Covid-19

The Coronavirus pandemic has shaken our lives, reminding us of the fragility of existence, and bringing to the surface pressing ethical issues at individual, collective and international levels. Such issues include clinical ethics decisions regarding scarce healthcare resources allocation, the dilemma of protecting public health vs. suspending individual rights, and the research ethics question of testing vaccines without the usual precautions.

In acknowledgement of the expanding range of COVID-​19 ethical issues and the overwhelming amount of information and mis-​information spreading online, we at the Health Ethics & Policy Lab have conducted research exploring topics such as digital contact tracing, preventative measures and more.
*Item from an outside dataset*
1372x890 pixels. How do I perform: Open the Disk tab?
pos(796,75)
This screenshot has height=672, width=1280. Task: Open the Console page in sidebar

Peer-​reviewed publications

Sleigh, J., Amann, J., Schneider, M., & Vayena, E. (2021). Qualitative analysis of visual risk communication on twitter during the Covid-19 pandemic. BMC public health, 21(1), 1-12. external pageDOI: 10.1186/s12889-​021-10851-4

Blasimme, A., & Vayena, E. (2020). What's next for COVID-19 apps? Governance and oversight. Science, 370(6518), 760-762. external pageDOI: 10.1126/science.abd9006

Amann, J., Sleigh, J., & Vayena, E. (2021). Digital contact-tracing during the Covid-19 pandemic: an analysis of newspaper coverage in Germany, Austria, and Switzerland. Plos one, 16(2), e0246524. external pageDOI: 10.1101/2020.10.22.20216788

Gasser, U., Ienca, M., Scheibner, J., Sleigh, J., & Vayena, E. (2020). Digital tools against COVID-19: taxonomy, ethical challenges, and navigation aid. The Lancet Digital Health. external pageDOI: 10.1016/s2589-​7500(20)30137-​0

Tools and outputs

Website on Covid19 Ethical Issues
In acknowledgement of the expanding range of COVID-​19 ethical issues and the overwhelming amount of information and mis-​information spreading online, we at the Health Ethics & Policy Lab have created this platform. With this website, we aim to map existing COVID-​19 ethical concerns and provide ETH students, ETH employees, Swiss health care professionals and the general public with useful resources to learn more about multi-​faceted ethical issues. This interactive website brings structure to the ethical issues of COVID-​19 and allows users to access some reliable and trustworthy sources relevant to us here in Switzerland.

Scientific Events

Prof. Dr. Jacob Stegenga explores the concept of medical nihilism in the context of a pandemic. Medical nihilism holds that our confidence in the effectiveness of medical interventions ought to be low, due to numerous factors, such as the extent of bias and malleability in medical research, or the thin theoretical basis of many interventions. Instead, Prof. Stegenga proposes gentle medicine, which holds that clinical practice should be less aggressive, that the aims and priorities of medical research should be reconfigured, and that regulatory standards should be strengthened. In his talk, Prof. Stegenga articulates these stances and explains what they would say about some of the scientific and policy responses to the Covid pandemic.